This joke seems to set Poochie free. The next day, she makes her way into all four panels. 



Notably, this strip is wordless and uses old-style visual cues to tell readers what is happening. Panel one sets up that Nancy wants Poochie to jump through a hoop, with a biscuit as a reward. The next three panels show us that Poochie has other thoughts, as represented by an “X” that marks a starting point for where Poochie is and dotted lines signifying the route that Poochie walks (or runs) to reach the treat without jumping through a hoop. Poochie cannot talk and we are given no words, but we know how she thinks. While this strip is not drawn from Poochie’s point of view, it does give us Poochie’s perspective on tricks and biscuits. As the next day’s strip illustrates, Poochie has become a means to think and joke about perspective and representation.
 
On September 25, we first see Poochie in the second panel, framed within the portrait view of Nancy’s camera. We have a representation of a representation, as Poochie appears within two frames, when she previously was outside of all frames. Nancy becomes distracted by the third frame in panel two, a television showing Pikachu. If Poochie won’t entertain Nancy and help her to become famous, Nancy will just watch t.v., filtered through her phone screen. 

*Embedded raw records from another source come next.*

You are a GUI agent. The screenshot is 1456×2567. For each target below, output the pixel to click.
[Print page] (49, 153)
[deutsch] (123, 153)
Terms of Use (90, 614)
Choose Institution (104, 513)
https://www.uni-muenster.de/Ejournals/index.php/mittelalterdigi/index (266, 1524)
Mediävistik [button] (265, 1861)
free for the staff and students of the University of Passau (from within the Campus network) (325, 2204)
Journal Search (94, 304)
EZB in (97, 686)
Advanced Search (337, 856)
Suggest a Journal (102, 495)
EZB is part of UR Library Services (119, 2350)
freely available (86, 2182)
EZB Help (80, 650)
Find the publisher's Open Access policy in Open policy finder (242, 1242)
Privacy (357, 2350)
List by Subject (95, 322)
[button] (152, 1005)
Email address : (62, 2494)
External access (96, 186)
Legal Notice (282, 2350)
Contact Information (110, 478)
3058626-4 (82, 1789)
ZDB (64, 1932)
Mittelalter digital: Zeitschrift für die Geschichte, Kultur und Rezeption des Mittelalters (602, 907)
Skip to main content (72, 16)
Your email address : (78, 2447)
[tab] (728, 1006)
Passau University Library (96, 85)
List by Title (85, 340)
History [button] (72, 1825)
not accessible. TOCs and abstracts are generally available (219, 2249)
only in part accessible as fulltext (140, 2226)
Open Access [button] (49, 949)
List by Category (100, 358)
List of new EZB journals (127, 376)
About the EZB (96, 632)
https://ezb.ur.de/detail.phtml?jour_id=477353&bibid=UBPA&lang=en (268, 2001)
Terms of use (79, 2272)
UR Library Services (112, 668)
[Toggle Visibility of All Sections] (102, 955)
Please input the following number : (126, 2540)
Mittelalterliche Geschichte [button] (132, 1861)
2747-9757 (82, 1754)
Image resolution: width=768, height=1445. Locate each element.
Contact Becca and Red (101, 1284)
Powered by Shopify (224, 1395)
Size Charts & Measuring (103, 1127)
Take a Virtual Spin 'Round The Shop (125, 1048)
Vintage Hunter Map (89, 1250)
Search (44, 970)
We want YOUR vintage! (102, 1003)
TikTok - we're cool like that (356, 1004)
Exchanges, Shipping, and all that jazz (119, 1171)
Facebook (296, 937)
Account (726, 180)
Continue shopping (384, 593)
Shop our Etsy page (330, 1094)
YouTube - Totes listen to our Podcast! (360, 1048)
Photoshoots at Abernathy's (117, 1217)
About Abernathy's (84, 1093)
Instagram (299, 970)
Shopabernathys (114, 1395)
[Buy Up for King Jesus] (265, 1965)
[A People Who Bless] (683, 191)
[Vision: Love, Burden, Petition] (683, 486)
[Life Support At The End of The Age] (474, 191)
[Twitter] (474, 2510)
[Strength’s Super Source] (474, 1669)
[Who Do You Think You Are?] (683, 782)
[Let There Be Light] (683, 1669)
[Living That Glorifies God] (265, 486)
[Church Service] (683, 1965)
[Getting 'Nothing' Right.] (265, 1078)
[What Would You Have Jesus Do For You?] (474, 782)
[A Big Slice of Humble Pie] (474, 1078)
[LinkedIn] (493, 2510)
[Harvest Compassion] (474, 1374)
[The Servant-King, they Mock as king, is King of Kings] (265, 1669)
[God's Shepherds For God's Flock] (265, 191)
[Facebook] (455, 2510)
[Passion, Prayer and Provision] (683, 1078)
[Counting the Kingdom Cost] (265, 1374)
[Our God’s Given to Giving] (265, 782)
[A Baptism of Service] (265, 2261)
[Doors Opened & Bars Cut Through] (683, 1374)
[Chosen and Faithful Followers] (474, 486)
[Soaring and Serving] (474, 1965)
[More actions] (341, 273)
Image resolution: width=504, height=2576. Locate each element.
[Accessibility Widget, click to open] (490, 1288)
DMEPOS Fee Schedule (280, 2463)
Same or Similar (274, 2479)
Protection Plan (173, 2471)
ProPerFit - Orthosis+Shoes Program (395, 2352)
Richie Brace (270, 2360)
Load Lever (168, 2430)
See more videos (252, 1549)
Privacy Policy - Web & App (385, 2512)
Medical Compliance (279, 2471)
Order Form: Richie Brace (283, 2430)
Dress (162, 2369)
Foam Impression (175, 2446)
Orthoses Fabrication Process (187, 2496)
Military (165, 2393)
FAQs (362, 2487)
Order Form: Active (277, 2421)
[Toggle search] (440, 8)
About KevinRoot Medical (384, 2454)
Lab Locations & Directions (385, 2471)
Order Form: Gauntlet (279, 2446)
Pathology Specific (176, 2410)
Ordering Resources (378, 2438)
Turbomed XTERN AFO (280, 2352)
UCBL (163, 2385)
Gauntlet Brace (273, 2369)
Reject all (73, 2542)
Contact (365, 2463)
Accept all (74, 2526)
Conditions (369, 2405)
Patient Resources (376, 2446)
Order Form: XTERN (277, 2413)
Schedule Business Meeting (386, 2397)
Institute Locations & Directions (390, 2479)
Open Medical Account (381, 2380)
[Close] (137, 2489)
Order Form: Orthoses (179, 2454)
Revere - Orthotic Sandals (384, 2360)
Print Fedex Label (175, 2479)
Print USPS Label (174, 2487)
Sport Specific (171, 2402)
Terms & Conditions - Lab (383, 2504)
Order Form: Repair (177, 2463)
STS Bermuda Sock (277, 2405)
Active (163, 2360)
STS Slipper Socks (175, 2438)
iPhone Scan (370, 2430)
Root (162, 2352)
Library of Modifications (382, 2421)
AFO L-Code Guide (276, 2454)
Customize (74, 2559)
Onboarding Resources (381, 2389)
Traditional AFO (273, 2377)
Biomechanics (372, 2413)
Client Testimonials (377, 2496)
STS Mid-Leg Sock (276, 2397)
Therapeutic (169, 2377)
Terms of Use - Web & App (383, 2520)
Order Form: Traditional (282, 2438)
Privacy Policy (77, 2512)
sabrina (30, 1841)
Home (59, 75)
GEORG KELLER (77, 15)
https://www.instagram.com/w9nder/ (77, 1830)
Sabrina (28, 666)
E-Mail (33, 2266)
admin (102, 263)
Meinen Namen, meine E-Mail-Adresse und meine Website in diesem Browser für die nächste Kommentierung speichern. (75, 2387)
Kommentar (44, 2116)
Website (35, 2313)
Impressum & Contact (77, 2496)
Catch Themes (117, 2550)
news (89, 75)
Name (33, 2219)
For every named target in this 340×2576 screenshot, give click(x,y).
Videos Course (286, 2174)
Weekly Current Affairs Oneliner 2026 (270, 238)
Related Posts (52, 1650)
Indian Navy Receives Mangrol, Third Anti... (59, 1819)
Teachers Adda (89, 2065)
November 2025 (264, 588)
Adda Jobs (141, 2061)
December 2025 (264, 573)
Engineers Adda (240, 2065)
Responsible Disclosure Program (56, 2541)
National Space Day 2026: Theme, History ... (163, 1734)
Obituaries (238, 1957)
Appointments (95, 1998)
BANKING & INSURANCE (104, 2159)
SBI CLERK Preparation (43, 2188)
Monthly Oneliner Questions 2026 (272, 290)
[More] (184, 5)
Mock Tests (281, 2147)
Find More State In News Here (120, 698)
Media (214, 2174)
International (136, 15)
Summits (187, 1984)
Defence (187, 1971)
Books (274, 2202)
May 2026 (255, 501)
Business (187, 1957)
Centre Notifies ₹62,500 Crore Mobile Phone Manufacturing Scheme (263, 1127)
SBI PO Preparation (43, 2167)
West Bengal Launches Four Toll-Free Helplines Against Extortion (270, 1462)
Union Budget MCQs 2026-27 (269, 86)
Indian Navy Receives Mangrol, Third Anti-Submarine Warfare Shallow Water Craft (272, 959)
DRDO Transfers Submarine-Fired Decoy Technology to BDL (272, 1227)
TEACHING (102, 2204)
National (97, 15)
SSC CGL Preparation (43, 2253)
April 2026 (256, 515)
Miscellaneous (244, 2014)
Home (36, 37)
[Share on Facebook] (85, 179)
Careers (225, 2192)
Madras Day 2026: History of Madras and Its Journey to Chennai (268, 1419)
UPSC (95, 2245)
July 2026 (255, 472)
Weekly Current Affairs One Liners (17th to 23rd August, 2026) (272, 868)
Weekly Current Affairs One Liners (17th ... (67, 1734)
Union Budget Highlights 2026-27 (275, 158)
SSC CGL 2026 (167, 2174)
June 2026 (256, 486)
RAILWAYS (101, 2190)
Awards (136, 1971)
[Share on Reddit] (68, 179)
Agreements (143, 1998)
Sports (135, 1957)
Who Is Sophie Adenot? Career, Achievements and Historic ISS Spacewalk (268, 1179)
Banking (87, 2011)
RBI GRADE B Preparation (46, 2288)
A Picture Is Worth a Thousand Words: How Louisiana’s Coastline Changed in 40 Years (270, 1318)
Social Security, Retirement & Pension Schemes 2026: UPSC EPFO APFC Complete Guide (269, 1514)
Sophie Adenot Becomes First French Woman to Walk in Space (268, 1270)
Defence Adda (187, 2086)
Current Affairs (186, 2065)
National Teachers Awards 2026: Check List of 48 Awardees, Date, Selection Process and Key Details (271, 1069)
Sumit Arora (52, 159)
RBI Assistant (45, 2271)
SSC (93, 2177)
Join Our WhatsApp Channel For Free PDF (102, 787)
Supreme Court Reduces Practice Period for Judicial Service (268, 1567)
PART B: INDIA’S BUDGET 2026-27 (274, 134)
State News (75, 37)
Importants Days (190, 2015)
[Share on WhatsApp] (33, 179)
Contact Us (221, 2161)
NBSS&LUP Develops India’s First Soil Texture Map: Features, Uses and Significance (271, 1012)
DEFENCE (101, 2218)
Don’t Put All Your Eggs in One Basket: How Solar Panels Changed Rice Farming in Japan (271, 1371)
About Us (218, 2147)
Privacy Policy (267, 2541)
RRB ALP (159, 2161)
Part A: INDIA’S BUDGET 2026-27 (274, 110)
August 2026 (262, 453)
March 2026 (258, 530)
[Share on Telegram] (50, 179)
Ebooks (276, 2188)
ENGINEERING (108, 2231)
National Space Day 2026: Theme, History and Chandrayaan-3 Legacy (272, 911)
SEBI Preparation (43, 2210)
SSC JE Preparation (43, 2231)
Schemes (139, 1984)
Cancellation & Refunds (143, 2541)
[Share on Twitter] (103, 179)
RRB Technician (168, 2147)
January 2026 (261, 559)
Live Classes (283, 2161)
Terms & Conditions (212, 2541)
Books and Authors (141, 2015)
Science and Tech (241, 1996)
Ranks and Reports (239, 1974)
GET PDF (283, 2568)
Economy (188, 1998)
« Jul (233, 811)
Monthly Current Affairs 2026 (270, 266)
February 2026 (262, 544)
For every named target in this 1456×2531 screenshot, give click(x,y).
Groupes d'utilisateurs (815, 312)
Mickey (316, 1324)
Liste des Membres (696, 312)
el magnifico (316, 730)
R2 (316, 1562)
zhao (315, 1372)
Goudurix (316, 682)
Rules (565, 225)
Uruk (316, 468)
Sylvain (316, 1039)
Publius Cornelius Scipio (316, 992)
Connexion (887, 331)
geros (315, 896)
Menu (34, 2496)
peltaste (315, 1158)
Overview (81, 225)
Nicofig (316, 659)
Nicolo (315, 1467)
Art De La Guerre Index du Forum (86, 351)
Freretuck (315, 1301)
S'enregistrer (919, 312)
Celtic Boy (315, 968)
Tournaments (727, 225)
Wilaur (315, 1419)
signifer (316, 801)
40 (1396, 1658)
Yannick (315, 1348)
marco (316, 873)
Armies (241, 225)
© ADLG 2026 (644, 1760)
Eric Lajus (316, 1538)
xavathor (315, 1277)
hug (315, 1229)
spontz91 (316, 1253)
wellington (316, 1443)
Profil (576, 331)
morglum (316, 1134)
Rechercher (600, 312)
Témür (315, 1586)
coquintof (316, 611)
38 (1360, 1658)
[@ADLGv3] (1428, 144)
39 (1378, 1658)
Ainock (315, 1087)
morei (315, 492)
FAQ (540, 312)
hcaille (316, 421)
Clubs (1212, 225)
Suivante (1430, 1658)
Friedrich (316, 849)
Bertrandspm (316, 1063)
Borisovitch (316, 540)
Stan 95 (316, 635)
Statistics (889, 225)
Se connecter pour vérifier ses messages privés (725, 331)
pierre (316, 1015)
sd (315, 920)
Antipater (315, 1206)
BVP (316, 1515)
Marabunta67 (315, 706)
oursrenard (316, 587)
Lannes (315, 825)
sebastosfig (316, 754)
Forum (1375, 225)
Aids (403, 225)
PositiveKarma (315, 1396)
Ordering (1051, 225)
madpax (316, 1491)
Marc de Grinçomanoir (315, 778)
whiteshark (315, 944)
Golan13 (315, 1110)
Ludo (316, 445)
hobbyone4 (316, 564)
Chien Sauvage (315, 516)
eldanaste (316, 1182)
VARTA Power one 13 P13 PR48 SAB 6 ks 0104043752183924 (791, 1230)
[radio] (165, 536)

The next day, Nancy, is outside eating a dripping ice cream cone while saying that she doesn’t get into trouble because she only spills food on the “black polka dots” of her pants (even though the ice cream cone looks brown?). Her upper body fills about two thirds of the panel and the speech bubble above her head fills the rest of the panel. Agnes, in panel two, framed pretty much the same way, asks her what happens if she’s standing up and eating. 



The joke of panel three at first seems to be that, when standing, Nancy only spills food on Poochie’s black spot. But the funnier joke takes us back to panel four of September 23. As Poochie is revealed in the third panel, we can retroactively see her below the panels of frame one and two, exactly where she would be if we think about how each panel represents space. 

The next day, Poochie does not appear in the first two panels, and Nancy does not even refer to her by name, only as “my dog."There’s a joke about acorns, and training, and squirrels as Esther questions Nancy. Both Nancy and Esther are shown from the waist up in panel one; Nancy is shown from the shoulders up in panel two. I cannot concentrate on what they are saying because I am wondering what Poochie is doing below the bottom panel. Panel three uses depth to show a squirrel in the foreground contemplating running the obstacle course that Nancy has created for it. But that is just and excuse to place Nancy and Esther far back in the landscape. We see their whole bodies standing on the horizon between ground and sky. They look tiny to signify that they are far away. Their height is only about 1/9th of the panel’s height; they are drawn just about the same size as the squirrel in the foreground. And who is sitting there next to Nancy, drawn reaching up to Nancy’s midsection: Poochie, who has been in that exact spot the whole time. The perspective joke is funnier than the squirrel joke. Poochie returns to the strip  a few times in October but I wonder if she ever leaves.